**Excerpted text**

Archive for June, 2007

Gordon! What a pleasant surprise!

I woke up this morning, turned on the radio and heard the news Tony Blair was due to step down and Gordon Brown would take over as Prime Minister. Now this didn’t come as a massive shock to me, partly because myself and a colleague had already spent time speaking to local MPs, organisations, the IT man in my office [1] and general voxing to get a local angle on what was going to be the biggest issue of the day.

And big it was. Bar the weather and Wimbledon, nationally it’s been pretty quiet. But two things bothered me slightly. The first was the nature of the news itself.

Now, call me old fashioned, but when I was just considering starting a career in journalism I was taught two vital pieces of advice. The first was always ensure you go to work with a tie and jacket on hand. The second was ‘news’ should be to tell the audience something they don’t already know.

Now, unless somebody had forcibly kidnapped me a year ago, flew me to the moon and stuck large wedges of cheddar in my ears and eyes I think, even without working within journalism, I could have hazarded a guess that Tony Blair would be calling it a day today and there was a good chance a Scottish neighbour would replace him as Prime Minister.

I could have also guessed that he would have made a last appearance in the Commons before visiting the Queen, resigning and letting Brown put up the road to Buckingham Palace and take the reigns

Now, strictly speaking, under the definition I was taught – and largely stick to – this isn’t ‘news’. Perhaps it could classify as ‘olds’ or the less catchy ‘something we already know about but happens to be occurring this instance’.

But here’s the paradox. Really, Blair leaving and Brown’s coronation isn’t news, but is still the biggest story of the day. But could broadcasters have covered it any differently? I honestly can’t answer that. At a local level, I think my newsroom did a good job [2]: a range of opinions from a range of people, all equally valid and interesting. I would have  tweaked bits and pieces and got in a couple more voices had I had time, but in my office it was a job well done, I hope.

But if I’d been working in a national newsroom, I can’t honestly think of how I’d have played it differently from all the national feeds I saw at various points during the day. Odd thing, broadcast news. It’s up to date, right up to the minute often, but is also stagnant because if nothing significant or new is happening, that’s what gets reported.

**What to work on**
From the blog post above, list every source the writer and a colleague drew on to obtain a local angle on the day's biggest story.

**Information shown**

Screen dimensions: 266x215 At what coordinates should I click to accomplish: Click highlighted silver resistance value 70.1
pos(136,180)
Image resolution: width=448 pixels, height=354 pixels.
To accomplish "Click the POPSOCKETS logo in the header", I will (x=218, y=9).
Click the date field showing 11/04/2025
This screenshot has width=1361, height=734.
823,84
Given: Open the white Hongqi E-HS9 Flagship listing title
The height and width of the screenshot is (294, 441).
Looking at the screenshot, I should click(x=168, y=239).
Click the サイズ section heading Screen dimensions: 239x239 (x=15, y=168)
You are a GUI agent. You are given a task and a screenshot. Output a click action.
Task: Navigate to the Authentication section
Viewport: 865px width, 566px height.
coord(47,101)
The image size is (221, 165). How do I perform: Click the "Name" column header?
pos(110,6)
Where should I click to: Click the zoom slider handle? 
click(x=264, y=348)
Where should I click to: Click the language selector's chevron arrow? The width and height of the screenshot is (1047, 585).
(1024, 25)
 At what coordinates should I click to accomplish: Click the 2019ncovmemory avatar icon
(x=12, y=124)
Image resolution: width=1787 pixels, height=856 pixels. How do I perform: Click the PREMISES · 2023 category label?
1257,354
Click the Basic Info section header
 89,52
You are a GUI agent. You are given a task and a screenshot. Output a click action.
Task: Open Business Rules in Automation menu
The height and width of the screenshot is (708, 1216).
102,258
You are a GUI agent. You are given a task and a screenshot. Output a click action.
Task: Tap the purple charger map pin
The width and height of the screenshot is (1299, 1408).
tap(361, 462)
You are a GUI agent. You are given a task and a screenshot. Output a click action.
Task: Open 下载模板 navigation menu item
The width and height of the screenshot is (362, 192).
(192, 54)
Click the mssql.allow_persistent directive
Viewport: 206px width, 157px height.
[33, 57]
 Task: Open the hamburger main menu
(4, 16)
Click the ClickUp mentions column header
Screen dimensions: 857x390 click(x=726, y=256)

**Response to this task**
- Local MPs
- Organisations
- The IT man in the writer's office
- General voxing